Geils died at home in Groton, MA on April 11, 2017.

 

Monster Mike Welch
Monster Mike Welch began playing the guitar at age 8; by the time he was 13 years old, he was performing at Boston's House of Blues. A musical prodigy, Welch was nicknamed “Monster” for his powerful playing and virtuosic technique.

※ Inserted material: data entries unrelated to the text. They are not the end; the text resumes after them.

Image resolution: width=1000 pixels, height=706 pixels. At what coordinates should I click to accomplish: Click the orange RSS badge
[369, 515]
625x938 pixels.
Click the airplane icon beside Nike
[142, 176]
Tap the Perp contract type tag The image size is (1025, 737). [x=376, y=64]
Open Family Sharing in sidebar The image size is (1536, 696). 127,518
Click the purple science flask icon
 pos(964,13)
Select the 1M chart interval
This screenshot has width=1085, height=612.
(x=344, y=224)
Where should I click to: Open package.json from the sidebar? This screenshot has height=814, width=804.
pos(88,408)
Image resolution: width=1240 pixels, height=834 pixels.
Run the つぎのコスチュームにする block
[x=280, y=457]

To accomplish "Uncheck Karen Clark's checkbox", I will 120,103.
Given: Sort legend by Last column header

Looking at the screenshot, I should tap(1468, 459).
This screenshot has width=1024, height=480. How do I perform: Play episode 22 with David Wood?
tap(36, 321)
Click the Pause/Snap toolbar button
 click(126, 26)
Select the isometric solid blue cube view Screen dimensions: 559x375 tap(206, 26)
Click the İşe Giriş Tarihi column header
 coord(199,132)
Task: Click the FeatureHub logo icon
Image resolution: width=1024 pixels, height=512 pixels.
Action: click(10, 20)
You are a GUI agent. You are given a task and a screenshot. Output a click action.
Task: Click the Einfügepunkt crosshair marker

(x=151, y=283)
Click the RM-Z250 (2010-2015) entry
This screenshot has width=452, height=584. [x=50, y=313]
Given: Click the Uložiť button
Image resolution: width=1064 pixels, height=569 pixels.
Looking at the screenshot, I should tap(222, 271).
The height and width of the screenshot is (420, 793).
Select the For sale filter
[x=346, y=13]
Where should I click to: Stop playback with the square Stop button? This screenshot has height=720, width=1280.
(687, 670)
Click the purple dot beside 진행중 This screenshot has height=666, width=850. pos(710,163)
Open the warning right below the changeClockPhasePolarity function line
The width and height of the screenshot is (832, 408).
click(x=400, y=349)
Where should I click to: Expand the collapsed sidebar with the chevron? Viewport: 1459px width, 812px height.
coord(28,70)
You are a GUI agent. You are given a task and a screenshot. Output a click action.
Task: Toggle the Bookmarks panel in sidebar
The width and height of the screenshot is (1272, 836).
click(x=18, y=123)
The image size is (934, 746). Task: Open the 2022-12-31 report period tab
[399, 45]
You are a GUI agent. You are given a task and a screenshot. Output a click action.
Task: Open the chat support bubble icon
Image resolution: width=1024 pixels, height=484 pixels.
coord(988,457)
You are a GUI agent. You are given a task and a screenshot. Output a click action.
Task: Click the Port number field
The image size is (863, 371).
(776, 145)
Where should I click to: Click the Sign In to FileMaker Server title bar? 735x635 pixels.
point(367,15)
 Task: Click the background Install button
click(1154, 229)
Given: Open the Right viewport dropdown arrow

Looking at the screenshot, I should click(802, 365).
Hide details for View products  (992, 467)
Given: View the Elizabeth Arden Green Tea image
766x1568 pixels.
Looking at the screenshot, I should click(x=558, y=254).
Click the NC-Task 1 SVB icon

Welch formed the Monster Mike Welch band and released his debut album, These Blues are Mine, in 1996 when Welch was 16. Since then, Welch has released several CDs and played with many blues and jazz greats, including Johnny Clyde Copeland, James Cotton, Johnny Winter, Hubert Sumlin, Junior Wells, and Sugar Ray and the Bluetones. Welch has been featured in USA Today, People, Ohne Filter Extra, Entertainment Tonight, and in many Boston-area broadcast programs and newspapers. Welch tours frequently, playing in the U.S., Europe, and Asia.

 

Charles Sawyer
Charles Sawyer cut his teeth on the blues of Slim Gaillard, and Fats Waller and Charlie Christian played on the 78rpm turntable in the Sawyer house in Woodsville, NH. Sawyer formed his first blues band in 1966 with drummer John Hoik. During the 1970's Sawyer became friends with B.B. King and wrote a biography of the blues legend that was published in in 1980, and later translated to German.

Sawyer has written articles on a variety of topics for Harper's MagazineThe Nation, and The Christian Science Monitor. In 1984, Sawyer was awarded a Writers Guild of America fellowship for most promising unproduced screenwriters. Sawyer is also an avid photographer. His photographic subjects have included intellectual life of Eastern Europe, life at all levels in Israel, Yankee culture, African American music, the tanning vats in Fez, Morroco, and the rodeo chutes of the Calgary Stampede.

Sawyer turned to software engineering in the 1980's, and began teaching classes in computer science courses at Harvard's Extension School in 1991. Sawyer first taught his “History of Urban Blues” for the Extension School in 2003; at the final meeting of that class, Sawyer realized a life-long ambition by playing with B.B. King when B.B. appeared as a guest lecturer on stage at Lowell Hall.

 

Sweet Willie D.
Sweet Willie D. grew up in New Jersey singing in Baptist church choirs. In 1975, Sweet Willie was living in Austin, Texas when he got his first taste of the blues at local juke joints. Since then, he has been a Baptist Deacon, a farmer, a martial arts instructor, a barbeque gourmet, a military man and a special education instructor. He performs in the greater Boston area with the band Continental Walk.

 

2120 South Michigan Avenue
2120 South Michigan Avenue is a 5-piece blues band in the tradition of the great Chicago bands of the 1950's and '60's. The band takes its name from the Chicago address of Chess Records, the studio where Muddy Waters, Howlin' Wolf, Little Walter Jacobs and other music legends recorded the songs that form the backbone of the band's repertoire. The band also plays Texas and Memphis blues, R&B classics, and bluesy ballads.